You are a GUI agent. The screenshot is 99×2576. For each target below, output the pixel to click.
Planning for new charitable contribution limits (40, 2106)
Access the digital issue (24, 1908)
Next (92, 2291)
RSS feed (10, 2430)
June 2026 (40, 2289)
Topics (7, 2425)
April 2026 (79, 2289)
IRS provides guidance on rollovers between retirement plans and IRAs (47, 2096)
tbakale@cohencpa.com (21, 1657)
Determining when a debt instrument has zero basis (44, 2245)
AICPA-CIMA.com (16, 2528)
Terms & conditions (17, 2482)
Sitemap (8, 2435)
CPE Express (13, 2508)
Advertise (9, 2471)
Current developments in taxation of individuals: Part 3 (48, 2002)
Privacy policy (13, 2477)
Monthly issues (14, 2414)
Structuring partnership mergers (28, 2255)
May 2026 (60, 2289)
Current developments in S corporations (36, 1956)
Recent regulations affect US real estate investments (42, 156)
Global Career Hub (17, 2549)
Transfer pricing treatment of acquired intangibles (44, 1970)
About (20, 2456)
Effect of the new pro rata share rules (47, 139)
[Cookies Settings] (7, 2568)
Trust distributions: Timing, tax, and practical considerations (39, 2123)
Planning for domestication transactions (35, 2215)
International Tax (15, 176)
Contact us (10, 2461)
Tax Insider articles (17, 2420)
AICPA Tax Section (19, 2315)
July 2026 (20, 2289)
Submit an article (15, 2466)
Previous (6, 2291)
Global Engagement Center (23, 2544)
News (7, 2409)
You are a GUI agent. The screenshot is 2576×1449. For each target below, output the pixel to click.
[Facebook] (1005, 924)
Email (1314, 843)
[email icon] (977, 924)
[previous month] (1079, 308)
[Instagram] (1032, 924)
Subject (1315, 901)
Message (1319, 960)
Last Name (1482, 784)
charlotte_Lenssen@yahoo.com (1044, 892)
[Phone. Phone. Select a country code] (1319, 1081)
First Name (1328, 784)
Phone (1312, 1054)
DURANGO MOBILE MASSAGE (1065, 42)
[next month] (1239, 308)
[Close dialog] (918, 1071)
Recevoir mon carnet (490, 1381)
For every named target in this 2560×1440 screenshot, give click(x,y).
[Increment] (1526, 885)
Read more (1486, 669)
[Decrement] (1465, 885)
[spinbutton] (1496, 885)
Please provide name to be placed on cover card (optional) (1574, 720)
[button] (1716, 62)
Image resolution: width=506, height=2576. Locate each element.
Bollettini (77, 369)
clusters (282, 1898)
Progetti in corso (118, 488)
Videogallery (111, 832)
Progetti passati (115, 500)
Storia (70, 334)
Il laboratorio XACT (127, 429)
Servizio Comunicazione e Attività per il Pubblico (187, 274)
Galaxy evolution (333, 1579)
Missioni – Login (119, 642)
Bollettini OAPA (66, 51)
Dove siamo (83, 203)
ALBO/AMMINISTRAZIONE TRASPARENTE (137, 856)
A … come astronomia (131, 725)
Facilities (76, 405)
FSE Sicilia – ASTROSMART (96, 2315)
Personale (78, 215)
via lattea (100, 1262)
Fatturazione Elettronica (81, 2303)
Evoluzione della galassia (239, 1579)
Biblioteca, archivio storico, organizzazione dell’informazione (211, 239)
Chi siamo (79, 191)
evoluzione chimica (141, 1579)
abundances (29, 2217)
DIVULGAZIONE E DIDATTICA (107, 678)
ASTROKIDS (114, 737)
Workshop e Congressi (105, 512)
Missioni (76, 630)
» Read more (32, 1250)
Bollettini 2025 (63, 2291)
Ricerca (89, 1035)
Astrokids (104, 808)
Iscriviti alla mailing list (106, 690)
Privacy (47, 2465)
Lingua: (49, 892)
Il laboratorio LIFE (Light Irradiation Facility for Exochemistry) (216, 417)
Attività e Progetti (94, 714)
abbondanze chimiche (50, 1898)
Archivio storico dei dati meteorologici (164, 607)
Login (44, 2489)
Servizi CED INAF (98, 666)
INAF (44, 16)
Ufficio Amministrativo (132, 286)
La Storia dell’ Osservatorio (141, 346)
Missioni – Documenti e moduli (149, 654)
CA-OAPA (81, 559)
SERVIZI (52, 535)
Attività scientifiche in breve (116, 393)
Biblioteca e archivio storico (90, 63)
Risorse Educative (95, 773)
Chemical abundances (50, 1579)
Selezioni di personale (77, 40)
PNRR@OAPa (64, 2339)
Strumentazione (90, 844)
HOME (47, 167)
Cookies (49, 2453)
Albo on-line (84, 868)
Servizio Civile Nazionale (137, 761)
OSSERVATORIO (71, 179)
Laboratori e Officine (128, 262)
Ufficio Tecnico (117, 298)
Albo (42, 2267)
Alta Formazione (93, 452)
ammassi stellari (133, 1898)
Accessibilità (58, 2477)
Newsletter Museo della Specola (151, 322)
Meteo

Required work
Nothing past the line containing "Topics (7, 2425)" should be restated; transcribe the material exactly from its first line through that line.

Result of the exercise
You are a GUI agent. The screenshot is 99×2576. For each target below, output the pixel to click.
Planning for new charitable contribution limits (40, 2106)
Access the digital issue (24, 1908)
Next (92, 2291)
RSS feed (10, 2430)
June 2026 (40, 2289)
Topics (7, 2425)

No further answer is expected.